Data supplied Start Marker

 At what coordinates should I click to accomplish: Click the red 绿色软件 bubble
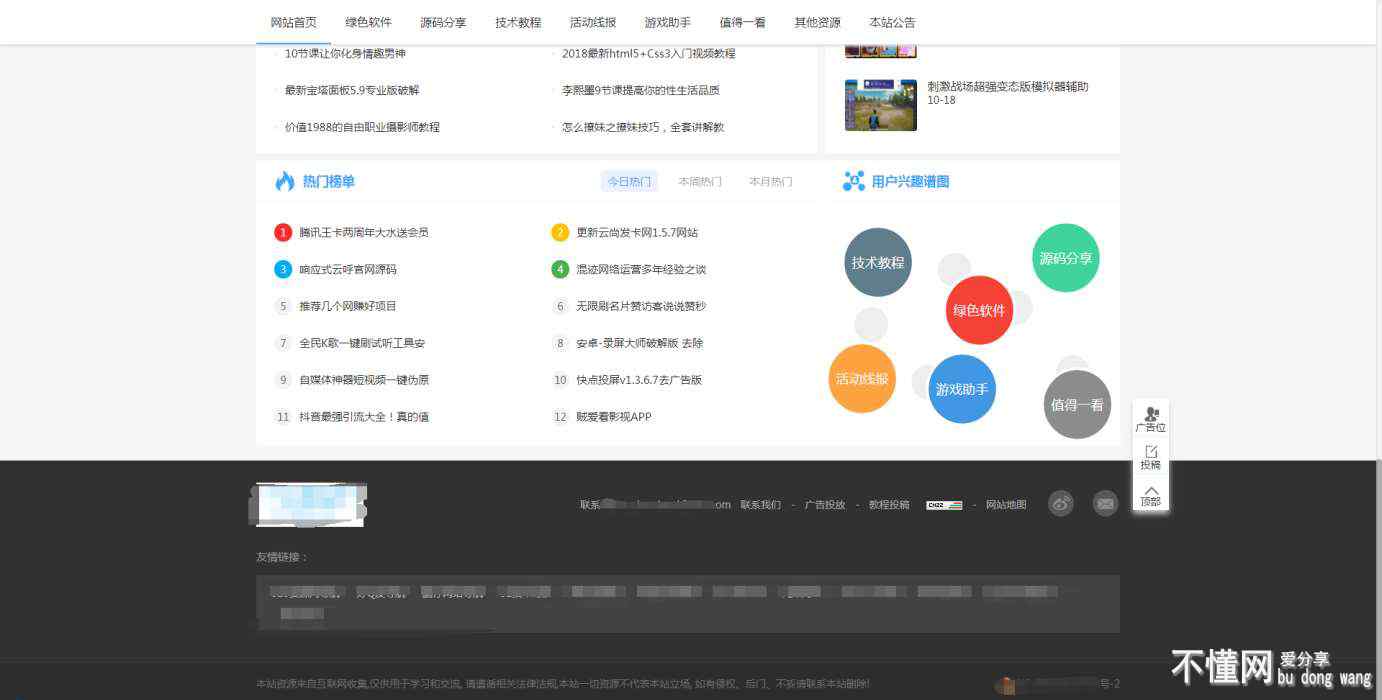point(979,310)
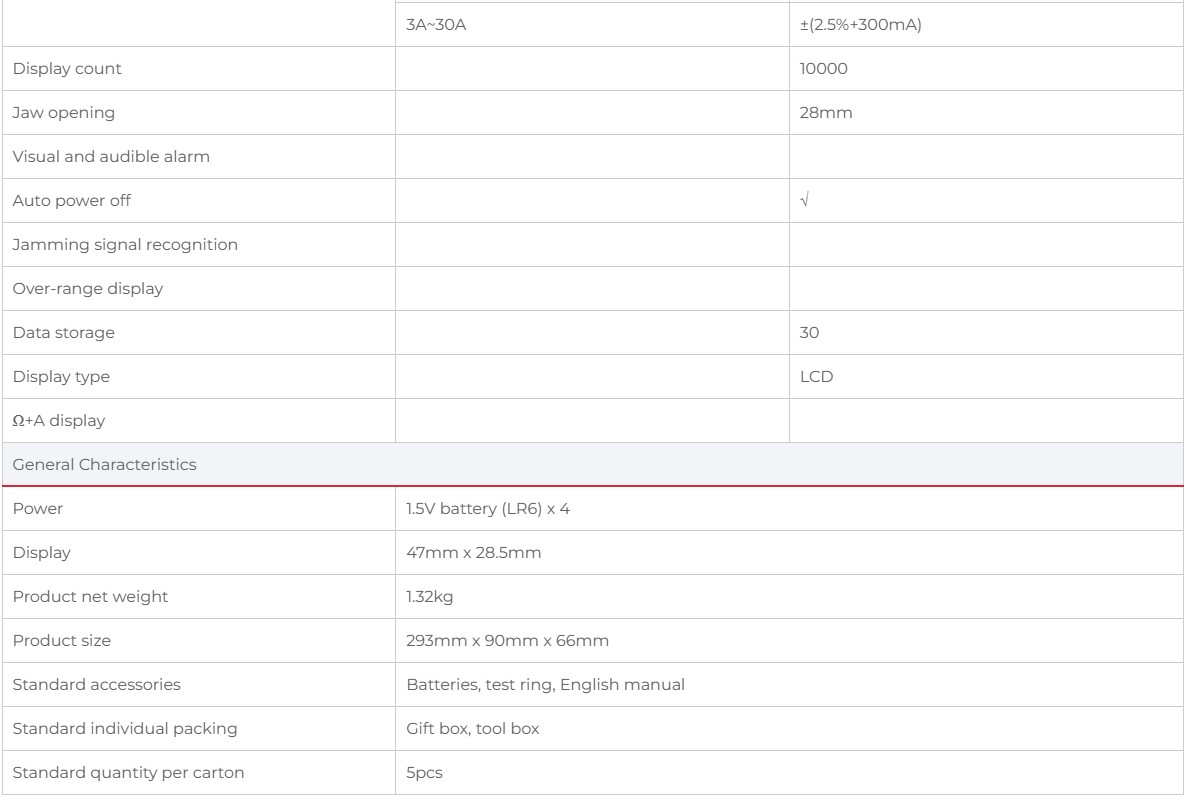Viewport: 1184px width, 795px height.
Task: Click the Visual and audible alarm row
Action: point(593,156)
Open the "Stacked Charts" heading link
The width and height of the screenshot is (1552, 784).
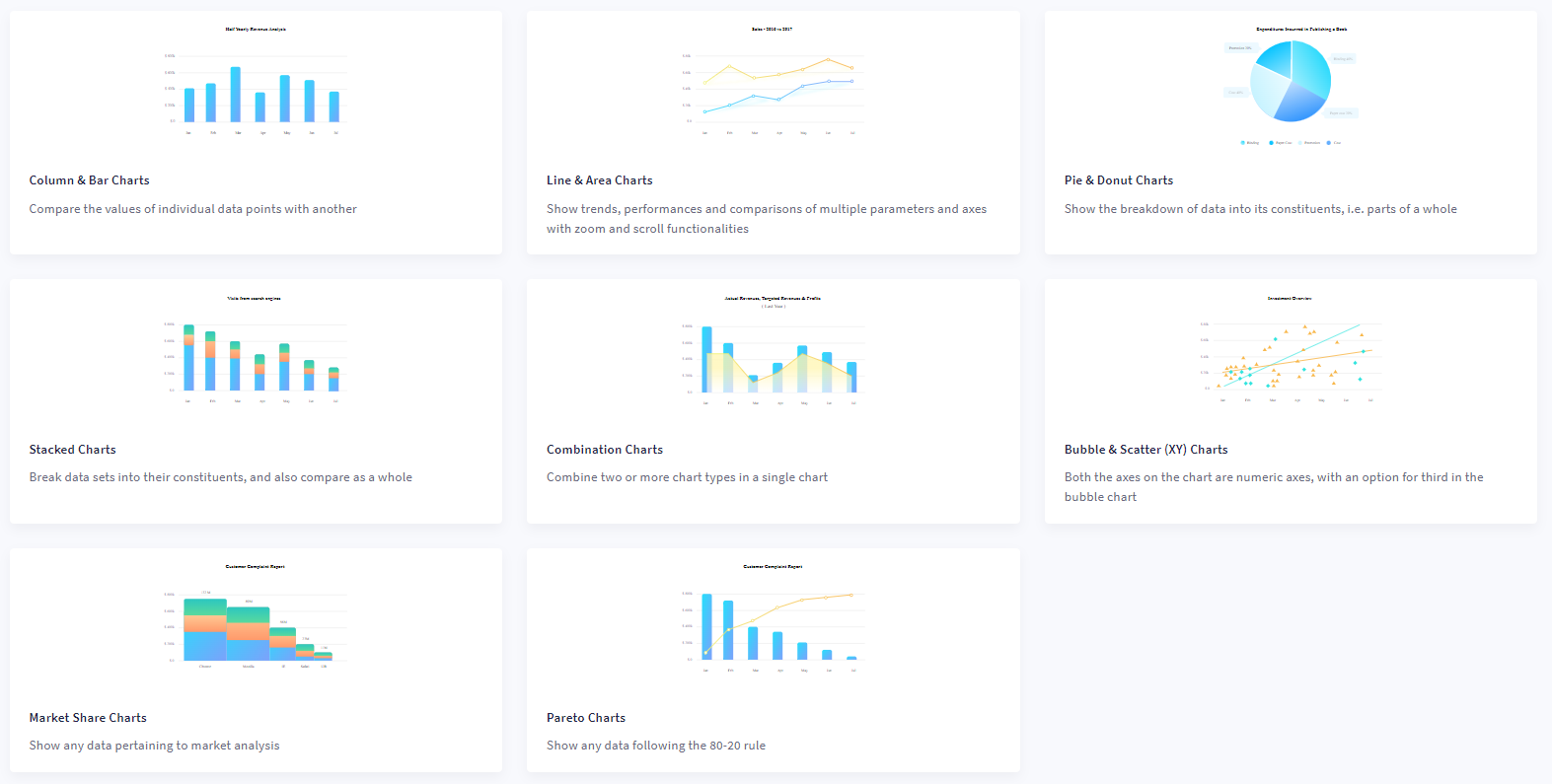tap(73, 450)
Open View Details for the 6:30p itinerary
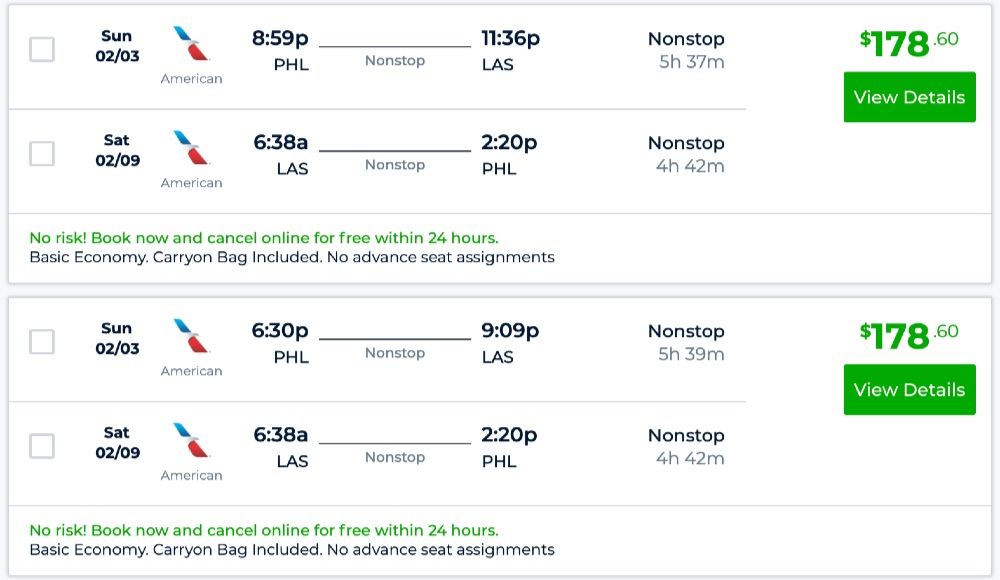Viewport: 1000px width, 580px height. tap(909, 389)
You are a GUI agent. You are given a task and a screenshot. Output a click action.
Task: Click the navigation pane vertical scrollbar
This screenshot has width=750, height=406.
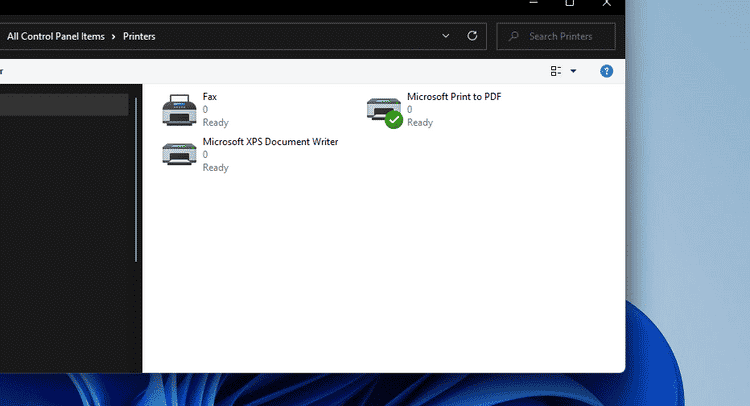(x=135, y=180)
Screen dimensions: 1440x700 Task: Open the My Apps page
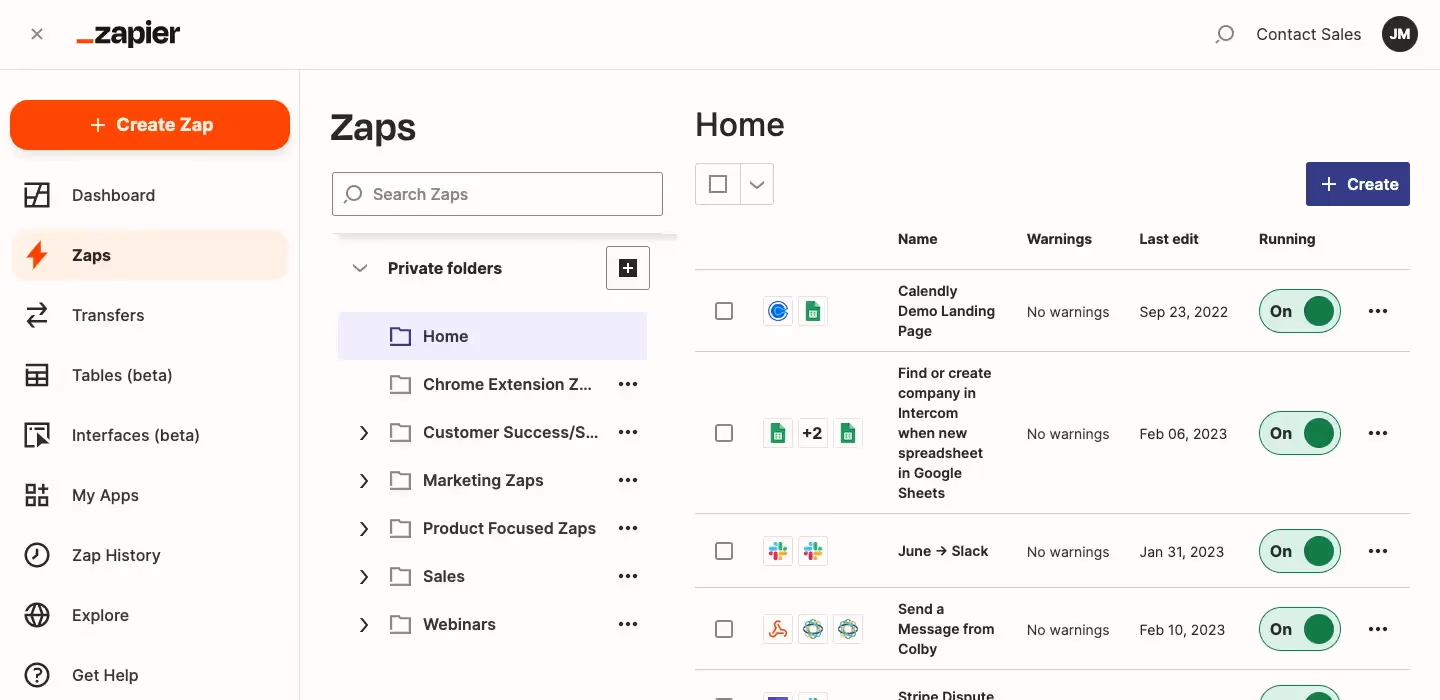[105, 495]
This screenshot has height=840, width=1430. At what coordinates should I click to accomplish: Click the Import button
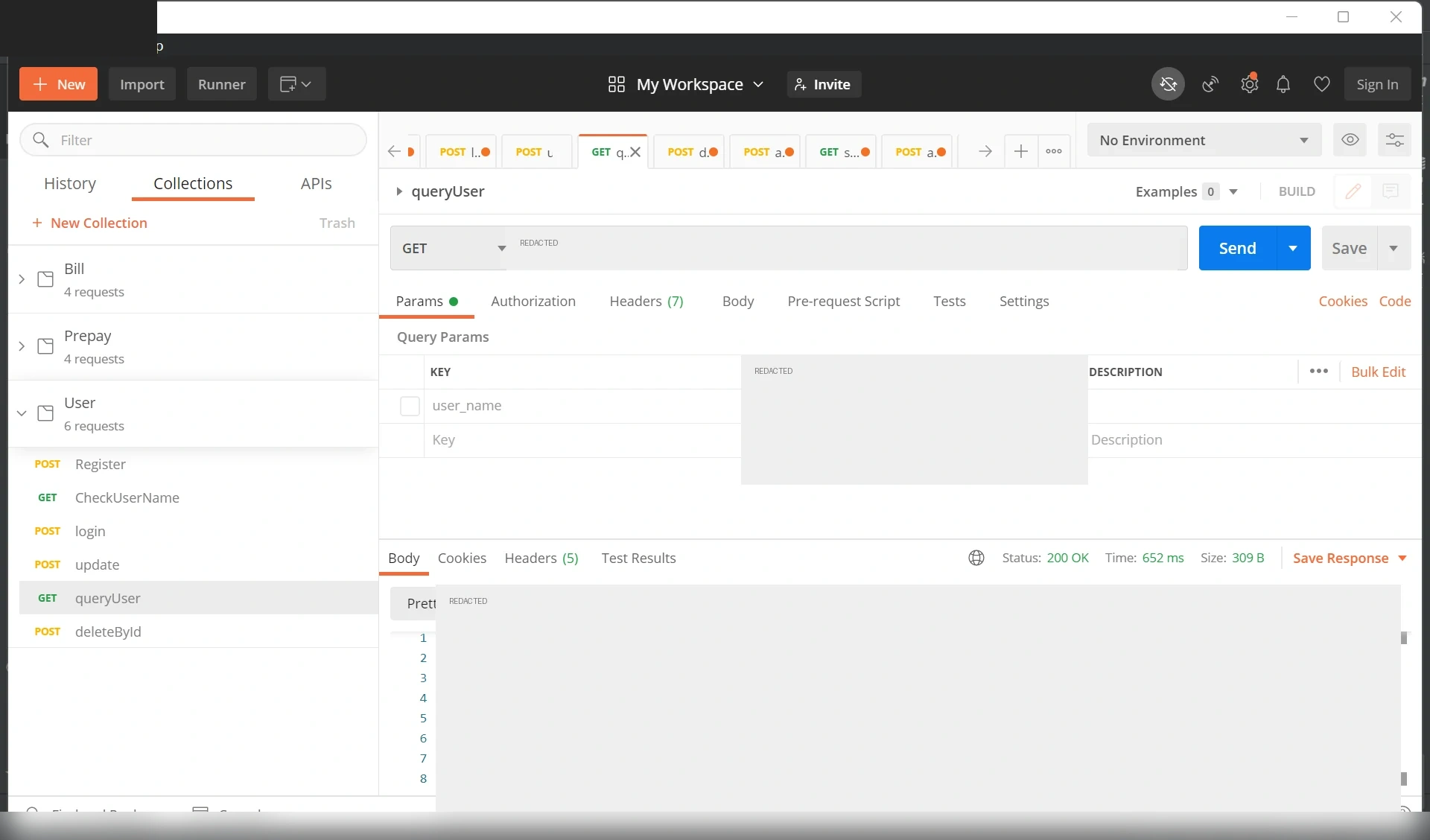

Data supplied End Marker

Problem to solve: Transcribe the entries word for word, without their pictures.

Problem solution:
 At what coordinates should I click to accomplish: Click the red 绿色软件 bubble
point(979,310)
Viewport: 1184px width, 795px height.
Task: Click the Visual and audible alarm row
Action: point(593,156)
Open the "Stacked Charts" heading link
The width and height of the screenshot is (1552, 784).
tap(73, 450)
Open View Details for the 6:30p itinerary
Viewport: 1000px width, 580px height. tap(909, 389)
You are a GUI agent. You are given a task and a screenshot. Output a click action.
Task: Click the navigation pane vertical scrollbar
This screenshot has width=750, height=406.
(x=135, y=180)
Screen dimensions: 1440x700 Task: Open the My Apps page
[105, 495]
This screenshot has height=840, width=1430. At what coordinates should I click to accomplish: Click the Import button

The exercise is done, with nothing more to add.